Klaper Chosen as one of Ten Emerging Artists

When the editorial staff at Charleston magazine began planning this Arts Issue last fall, we wondered this: who is out in the community creating interesting and as of yet undiscovered artwork? Our second, and perhaps more difficult, question was how to find them?

So we partnered with the Halsey Institute of Contemporary Art at the College of Charleston to create a competition of local artists, the winners of which would be featured in the May 2006 Charleston magazine and have their work showcased in an exhibition. We set the criteria for local emerging talent: artists of any age who have resided in the tri-county area for at least two years, have never had a major local solo exhibition, and work in at least one of the following disciplines: painting, sculpture, works of paper, printmaking, photography, digitally created work, and mixed media.

In January, a call for entries was advertised in the magazine and mailed out to the lists of local arts organizations; the response was overwhelming. Our jury panel examined nearly 80 entries a cross-section of some truly outstanding work. After hours of deliberation, the panelists chose 10 deserving winners Charleston magazine and the Halsey Institute of Contemporary Art's 2006 Under the Radar Emerging Artists.

About Klaper, the magazine wrote:

Julie Klaper likes to say she took 35 years to complete art school. As a college freshman, daunted by the possibility of crafting a living from her art major, she switched to business and pursued a marketing career instead. After decades of sandwiching art classes into the pockets of her executive schedule, she became a student again in her fifties and graduated from the Herron School of Art and Design in Indianapolis.

Now able to devote much of her time to her craft, the mixed-media artist says the life experiences that unfurled between the bookends of her art studies add an auto-biographical depth and perspective to her work that she would not have had as a younger artist.

"I think my work is intensely personal, but I'm dealing with some of the same issues that many people do," Klaper says, noting that caring for her chronically ill husband has influenced several of her pieces, such as Sharing the Pain, an abstract sculpture of two joined coiled figures made from refrigerator tubing and stereo wire. "I think I'm a different person in terms of where my art is because of the experiences I've had taking care of my husband. I think it's altered me. I look at where I was 10 years ago or five years ago, and it has changed my perspective in terms of dealing with people and dealing with myself."

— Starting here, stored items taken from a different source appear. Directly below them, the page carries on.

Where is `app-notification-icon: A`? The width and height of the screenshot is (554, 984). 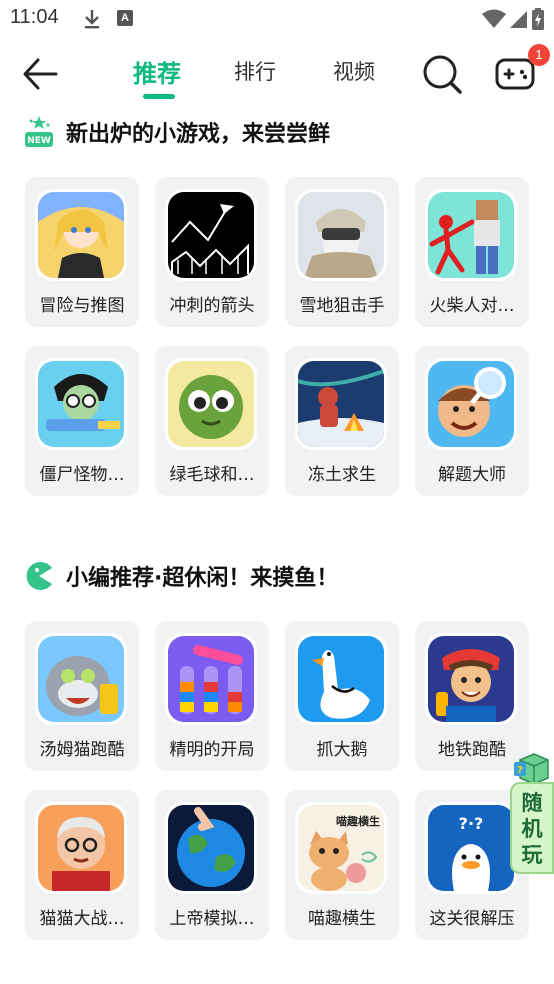
app-notification-icon: A is located at coordinates (125, 18).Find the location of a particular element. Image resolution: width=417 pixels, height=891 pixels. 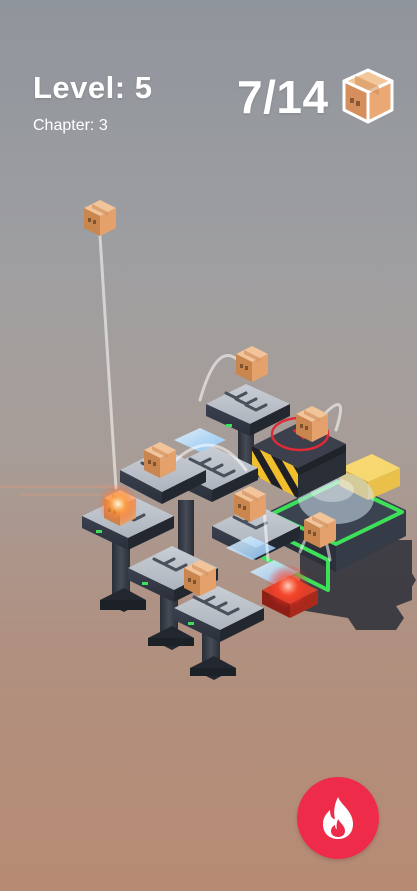

flame-icon is located at coordinates (338, 818).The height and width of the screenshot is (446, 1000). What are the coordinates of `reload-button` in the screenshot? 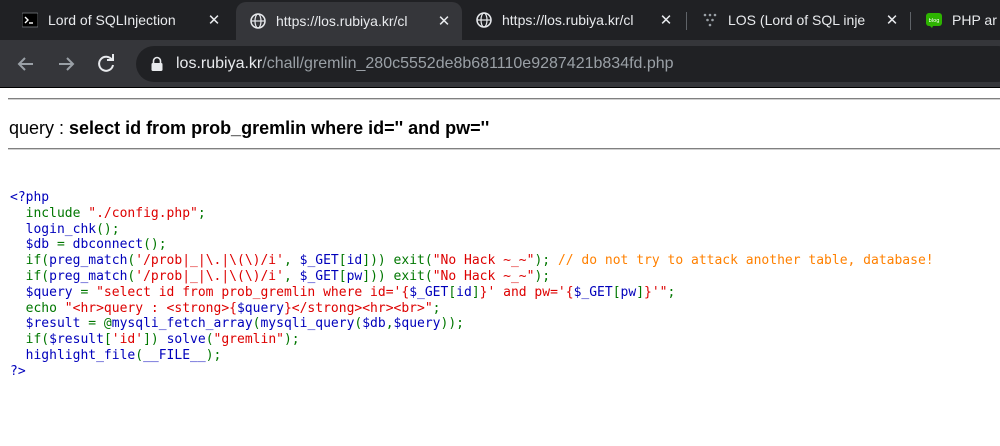 It's located at (106, 64).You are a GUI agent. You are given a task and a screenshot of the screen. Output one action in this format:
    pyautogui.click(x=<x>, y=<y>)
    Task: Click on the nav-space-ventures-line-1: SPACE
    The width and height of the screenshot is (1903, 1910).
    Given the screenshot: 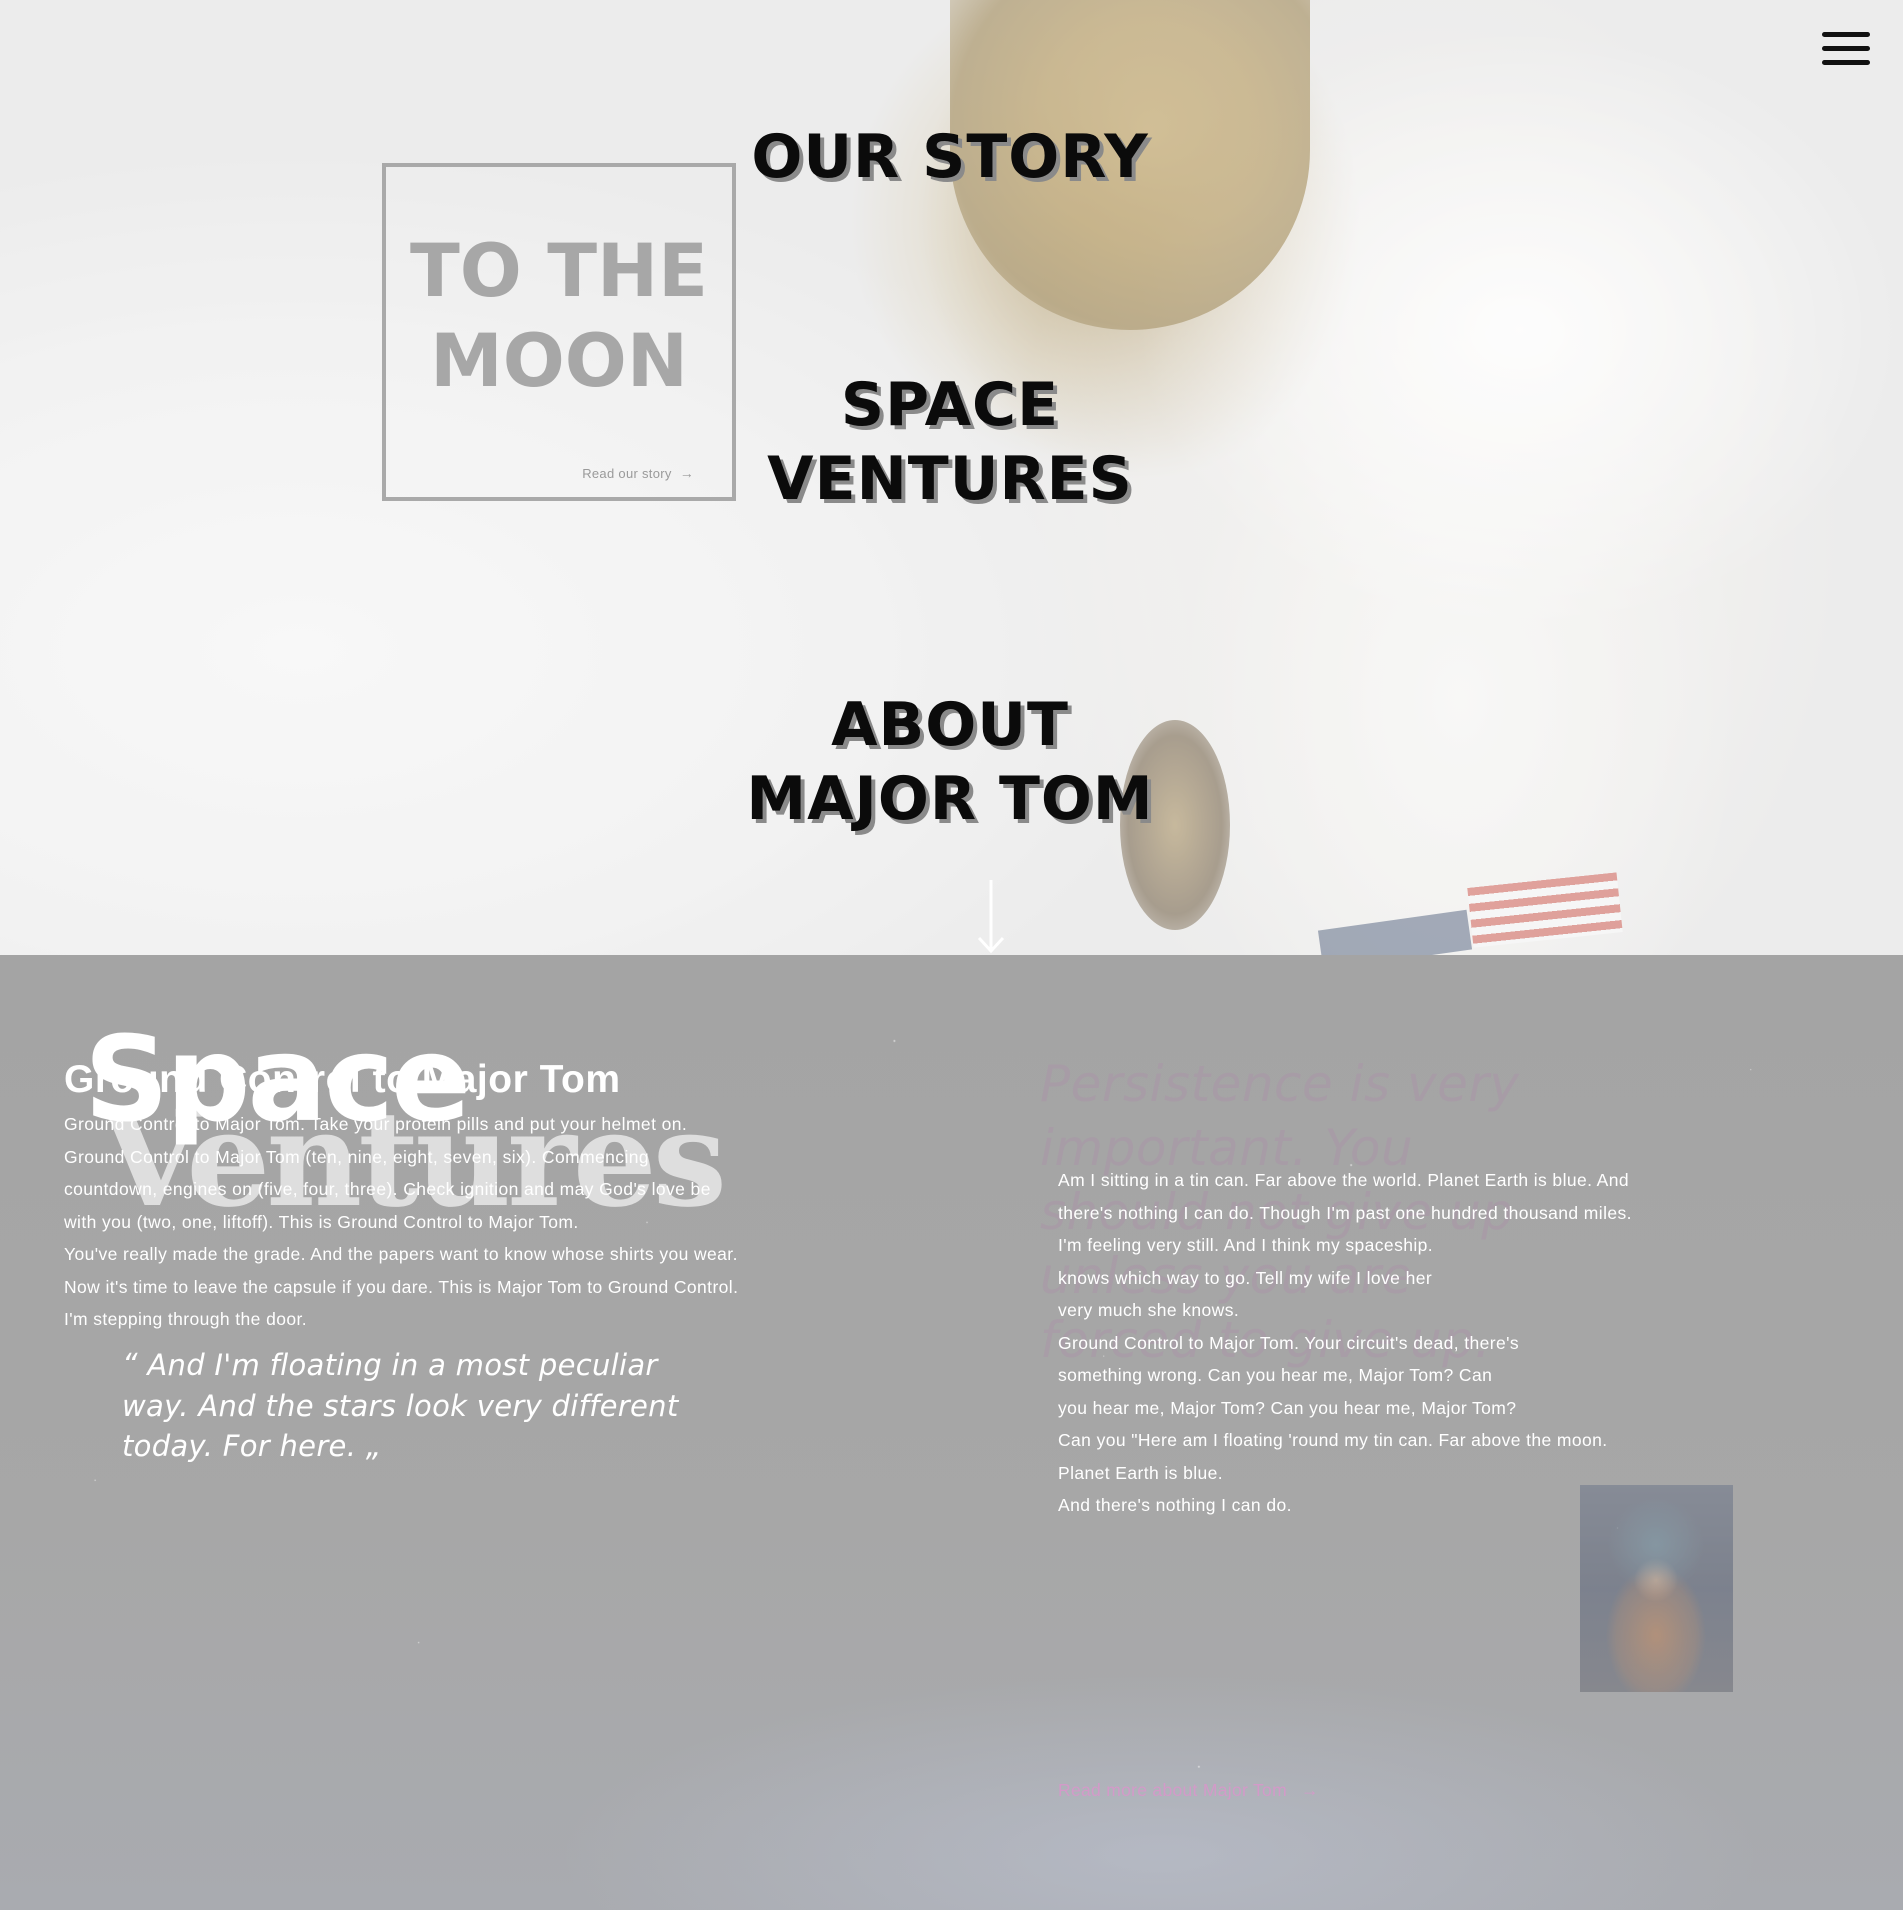 What is the action you would take?
    pyautogui.click(x=950, y=405)
    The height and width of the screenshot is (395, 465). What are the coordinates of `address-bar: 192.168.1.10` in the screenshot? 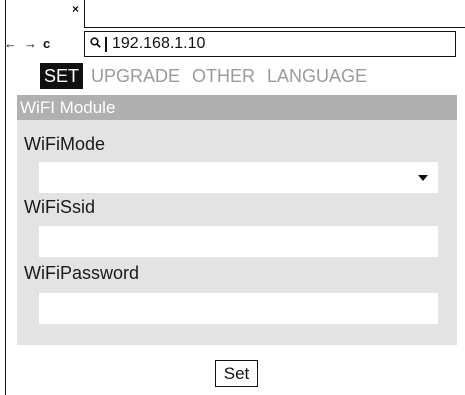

Influenced by women's history and the techniques used to fashion the utilitarian beauty of common objects such as baskets, quilts, and clothing, Klaper says she begins with ideas or messages she wants to communicate and then finds materials to express those visions, ranging from latex gloves to hand-knit wire, hand-dyed silk, or embroidered damask. She works intuitively, letting her well-honed instincts guide the process.

"As an artist, you hope you know when a piece is complete, because there's always the threat of taking something too far and spoiling the spontaneity you had there. It becomes too planned. It's always a balancing act of knowing when to say' enough," says Klaper, who finds herself thinking of her own legacy and what she will leave behind. "The highlight for me has been that I'm coming to peace with my work right now. My work is becoming more individualized more an expression of myself. I'm happy with the path I'm going down right now."